# Almost got a cat today.



## Thothgirl (Jul 12, 2013)

My husband was out of town doing a pick up and he saw a tiny Siamese Kitten in the road. so he pulled off to the side of the road and went to grab the poor thing before it got hurt. 

The only cat I have really really loved was a half Siamese half Russian blue we named Sin, and we had to give him away when we moved. I still miss Sin and that was 4 years ago. 

Unfortunately or Fortunately while he was convincing the kitten that he was not a horrible kitten eating monster and trying to fetch it from it's hiding place under his van, two people pulled up and told him that was their kitten. He gave it to them and all is well. 

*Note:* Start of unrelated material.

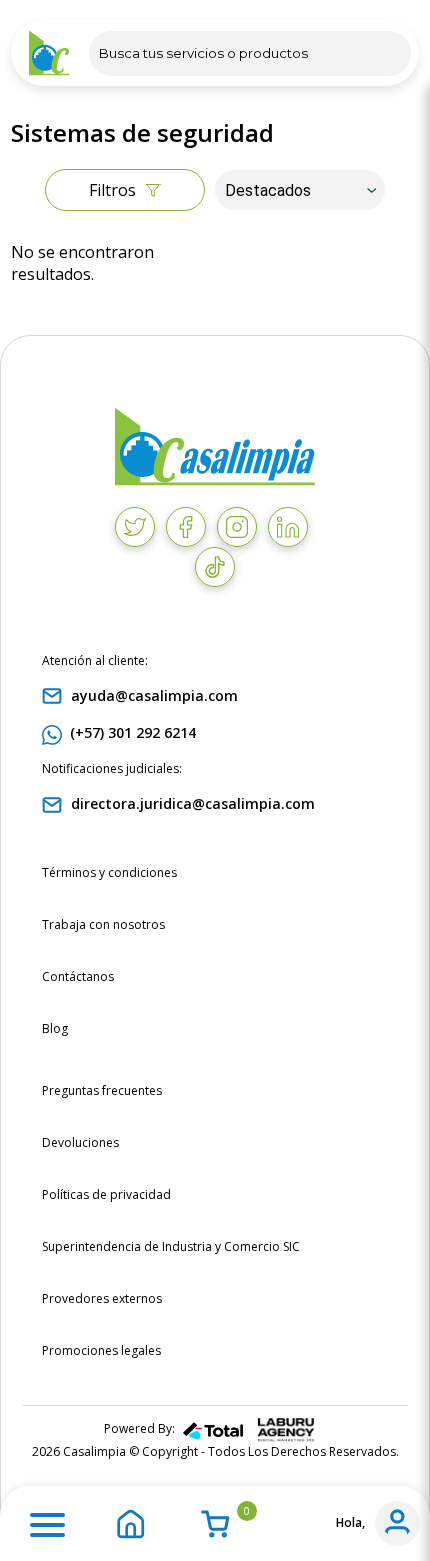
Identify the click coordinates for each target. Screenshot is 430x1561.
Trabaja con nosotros (103, 924)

Now on one hand I am really sad because I love Siamese cats, on the other, we so couldn't afford another animal and Cats and Ferrets are kinda hit and miss with each other. He admitted that his second thought was to bring it home. his first thought was to save it, but he is that kinda guy. 

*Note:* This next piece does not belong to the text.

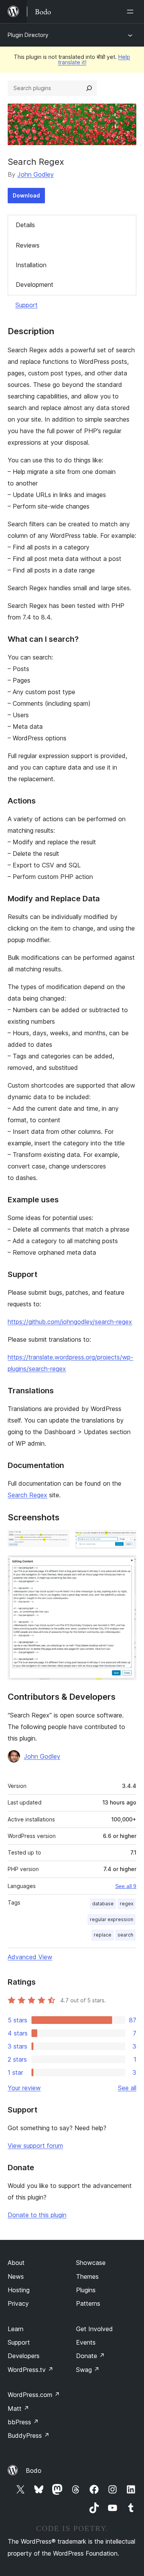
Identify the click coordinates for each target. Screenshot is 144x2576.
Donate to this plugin (37, 2215)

Is it bad that I am kinda hoping he does find another Siamese kitten?


----------



## shannonpwns (Jul 15, 2013)

I'd be hoping the same thing...I love animals, and am always tempted by cute little kitties or anything really lol. If I found a kitten in the street, I would have rescued it too. And if the owners walked up, I would have been so disappointed because even if it was only a moments thought of having a new kitty, I would have fallen instantly in love! So I know how you feel! My friend just got two kittens, and I've totally got kitten fever now. Lets just hope I don't find a kitten... Cause I can't afford another cat right now either. 

At least the kitty didnt get ran over, and thank goodness your hubby was there to attempt to rescue it! Most heartbreaking thing ever is seeing a dead cat or dog, and knowing it was someone's pet.  He probably saved its life by distracting it from going into the road! 

Also, I'm wondering if it REALLY was their kitten? Lol


----------



## Thothgirl (Jul 12, 2013)

I wonder that too! so did he, but he was technically at work so couldn't really argue it.


----------



## jag14 (Sep 23, 2012)

My friend at work and my husband "surprised" me with a little black kitten. I just lost a cat about a month. My first thought was no, not another cat, I'm done with those. It cuddled up on my shoulder and fell asleep. Now Shadow has a home with a very loving Daddy. My husband has fallen in love with the kitten. Strange thing is, ever since my Angel died, I've seen a black cat in my mind. Even had the name Shadow or Nightshade in mind. He/She, not sure which just came into our lives when I was hurting over loss of Angel and his sister Demon- gone 2 years previous. I'm not crazy, I know the baby needed a home and happened to find us at just the right time.


----------



## Thothgirl (Jul 12, 2013)

We found Sin outside of restaurant mewing for help. took almost an hour to get him out of the bushes. I loved that cat and desperately want that connection again. 

It's kinda funny, I tend not to like dogs because I had one dog, again a rescue this time from under an abandoned house, I named Patience, She was a chow mix and maybe 6 weeks old. She died from worms before I could get her to a vet. Every other dog I can't stand to take care of because they are not Patience. 

It's odd how you can instantly connect with an animal.


----------



## Emparios (Jun 20, 2013)

So it's not just me who wants to take home every cat I see? XD A year or two ago, we went to petsmart to pick up cat litter for our older tortiseshell (spell check D cat, and ended up coming home with an eight month old black cat.

Even though I already have two cats, and my dad said no more (right before we got Coal ), some part of me wishes I had been there when your husband found the kitten


----------



## jag14 (Sep 23, 2012)

The baby black cat has a place no other animal in the household has. Shadow stays in my husband's room, sleeps on his bed. The 2 dogs and the other cat are not allowed in that part of the house. It really doesn't matter that much, Shadow is being loved on and cared for. That's what kittens are for, right...


----------



## xShainax (Feb 11, 2012)

We adopted a semi-stray long haired tuxedo cat during last winter. My parents said no more mammalian pets but he fell in love with her charm. My favorite cat was a siamese mix who died in 2006 at the ripe old age of 23 and with one kidney


----------



## jag14 (Sep 23, 2012)

23! Sounds like one of my mom's oldest cats. We got her on Guam and went all over the country with her. She was 21 when she finally had to be put down.


----------